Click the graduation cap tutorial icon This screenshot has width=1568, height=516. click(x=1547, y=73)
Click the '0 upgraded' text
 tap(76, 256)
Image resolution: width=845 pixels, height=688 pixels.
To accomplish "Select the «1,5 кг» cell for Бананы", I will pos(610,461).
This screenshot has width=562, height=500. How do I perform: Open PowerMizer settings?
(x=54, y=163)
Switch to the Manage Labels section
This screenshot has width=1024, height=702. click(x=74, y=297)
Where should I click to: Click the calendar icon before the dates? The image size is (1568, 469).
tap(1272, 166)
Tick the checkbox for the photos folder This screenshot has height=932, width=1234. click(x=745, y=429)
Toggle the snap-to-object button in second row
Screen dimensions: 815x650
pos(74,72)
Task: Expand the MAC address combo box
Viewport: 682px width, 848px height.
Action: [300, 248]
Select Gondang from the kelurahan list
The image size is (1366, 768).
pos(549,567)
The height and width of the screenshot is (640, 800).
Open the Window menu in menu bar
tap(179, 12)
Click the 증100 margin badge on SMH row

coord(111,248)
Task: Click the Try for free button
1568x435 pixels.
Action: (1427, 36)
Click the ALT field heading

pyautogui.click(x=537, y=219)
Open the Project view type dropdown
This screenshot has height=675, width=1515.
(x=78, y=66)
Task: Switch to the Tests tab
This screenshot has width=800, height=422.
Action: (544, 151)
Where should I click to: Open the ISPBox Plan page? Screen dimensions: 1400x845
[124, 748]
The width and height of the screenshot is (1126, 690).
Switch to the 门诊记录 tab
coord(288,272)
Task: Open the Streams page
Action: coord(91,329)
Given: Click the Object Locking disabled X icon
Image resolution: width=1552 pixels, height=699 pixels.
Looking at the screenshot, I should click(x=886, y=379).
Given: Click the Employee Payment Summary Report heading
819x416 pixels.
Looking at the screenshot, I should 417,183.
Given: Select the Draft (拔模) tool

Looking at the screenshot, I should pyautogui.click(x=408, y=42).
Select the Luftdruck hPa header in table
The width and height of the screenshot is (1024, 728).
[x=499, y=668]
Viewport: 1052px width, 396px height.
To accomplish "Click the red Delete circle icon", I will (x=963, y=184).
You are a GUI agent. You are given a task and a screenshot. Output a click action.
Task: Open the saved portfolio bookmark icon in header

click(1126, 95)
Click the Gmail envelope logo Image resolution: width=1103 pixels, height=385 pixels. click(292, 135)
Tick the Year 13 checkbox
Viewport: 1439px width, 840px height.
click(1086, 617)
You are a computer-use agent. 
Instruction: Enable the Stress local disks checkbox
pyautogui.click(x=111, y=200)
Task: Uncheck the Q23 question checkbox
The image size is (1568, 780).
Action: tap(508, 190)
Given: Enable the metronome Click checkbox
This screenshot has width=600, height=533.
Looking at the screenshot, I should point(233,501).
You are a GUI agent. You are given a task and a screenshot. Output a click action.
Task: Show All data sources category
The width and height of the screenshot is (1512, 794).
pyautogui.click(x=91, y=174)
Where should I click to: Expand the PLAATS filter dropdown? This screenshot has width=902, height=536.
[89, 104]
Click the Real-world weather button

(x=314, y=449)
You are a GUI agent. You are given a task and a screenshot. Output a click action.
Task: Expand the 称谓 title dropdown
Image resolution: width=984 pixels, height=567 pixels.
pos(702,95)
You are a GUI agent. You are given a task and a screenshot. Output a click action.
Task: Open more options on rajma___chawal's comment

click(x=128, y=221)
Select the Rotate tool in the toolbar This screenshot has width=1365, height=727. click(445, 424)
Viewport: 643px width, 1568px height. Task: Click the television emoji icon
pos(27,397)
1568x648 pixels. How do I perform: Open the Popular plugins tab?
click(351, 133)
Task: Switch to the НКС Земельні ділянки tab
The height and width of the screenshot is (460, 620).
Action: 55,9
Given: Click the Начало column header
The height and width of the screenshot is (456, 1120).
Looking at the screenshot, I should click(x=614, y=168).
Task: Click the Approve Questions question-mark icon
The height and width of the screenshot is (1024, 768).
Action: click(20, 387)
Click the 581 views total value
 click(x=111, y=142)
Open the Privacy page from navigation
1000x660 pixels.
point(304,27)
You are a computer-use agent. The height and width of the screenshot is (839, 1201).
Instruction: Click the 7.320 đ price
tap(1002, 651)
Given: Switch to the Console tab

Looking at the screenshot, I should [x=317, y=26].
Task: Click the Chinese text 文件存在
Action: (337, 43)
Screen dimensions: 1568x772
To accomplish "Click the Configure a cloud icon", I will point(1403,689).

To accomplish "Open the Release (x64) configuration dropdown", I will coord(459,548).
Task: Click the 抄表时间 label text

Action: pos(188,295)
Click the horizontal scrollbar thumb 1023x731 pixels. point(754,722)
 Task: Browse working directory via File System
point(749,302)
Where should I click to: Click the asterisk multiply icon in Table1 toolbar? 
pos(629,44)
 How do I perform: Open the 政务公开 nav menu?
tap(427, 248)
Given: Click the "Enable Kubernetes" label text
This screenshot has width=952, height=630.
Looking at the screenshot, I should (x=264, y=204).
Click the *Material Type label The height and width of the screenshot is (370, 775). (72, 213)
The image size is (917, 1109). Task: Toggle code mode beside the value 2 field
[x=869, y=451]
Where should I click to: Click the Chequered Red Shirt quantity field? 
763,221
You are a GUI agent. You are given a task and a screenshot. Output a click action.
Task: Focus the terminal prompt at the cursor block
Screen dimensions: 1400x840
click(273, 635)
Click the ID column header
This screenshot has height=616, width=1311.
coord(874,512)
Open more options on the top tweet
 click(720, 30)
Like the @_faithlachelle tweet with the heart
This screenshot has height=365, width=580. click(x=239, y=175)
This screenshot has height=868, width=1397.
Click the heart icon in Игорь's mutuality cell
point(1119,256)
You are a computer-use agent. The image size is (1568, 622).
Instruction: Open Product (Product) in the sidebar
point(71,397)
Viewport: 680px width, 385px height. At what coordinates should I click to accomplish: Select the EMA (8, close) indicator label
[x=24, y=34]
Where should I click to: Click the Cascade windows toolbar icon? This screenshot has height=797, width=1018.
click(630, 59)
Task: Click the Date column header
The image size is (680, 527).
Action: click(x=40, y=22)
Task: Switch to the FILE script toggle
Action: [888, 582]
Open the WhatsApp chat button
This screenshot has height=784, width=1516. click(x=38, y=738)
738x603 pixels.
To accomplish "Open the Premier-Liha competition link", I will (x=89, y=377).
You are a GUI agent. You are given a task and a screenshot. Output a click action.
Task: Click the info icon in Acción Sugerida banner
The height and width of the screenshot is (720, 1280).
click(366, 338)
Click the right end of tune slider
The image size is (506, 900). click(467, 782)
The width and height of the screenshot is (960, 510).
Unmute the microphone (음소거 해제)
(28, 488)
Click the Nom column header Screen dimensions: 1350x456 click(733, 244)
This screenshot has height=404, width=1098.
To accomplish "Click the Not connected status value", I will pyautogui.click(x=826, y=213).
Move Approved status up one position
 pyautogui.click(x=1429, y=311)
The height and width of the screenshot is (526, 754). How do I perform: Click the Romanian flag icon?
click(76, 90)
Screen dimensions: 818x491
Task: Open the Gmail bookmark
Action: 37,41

* * * * * * *

How many lines in the records above contain the word "will"? Answer with the number alone.

**SOLUTION FOR THIS PROBLEM:** 6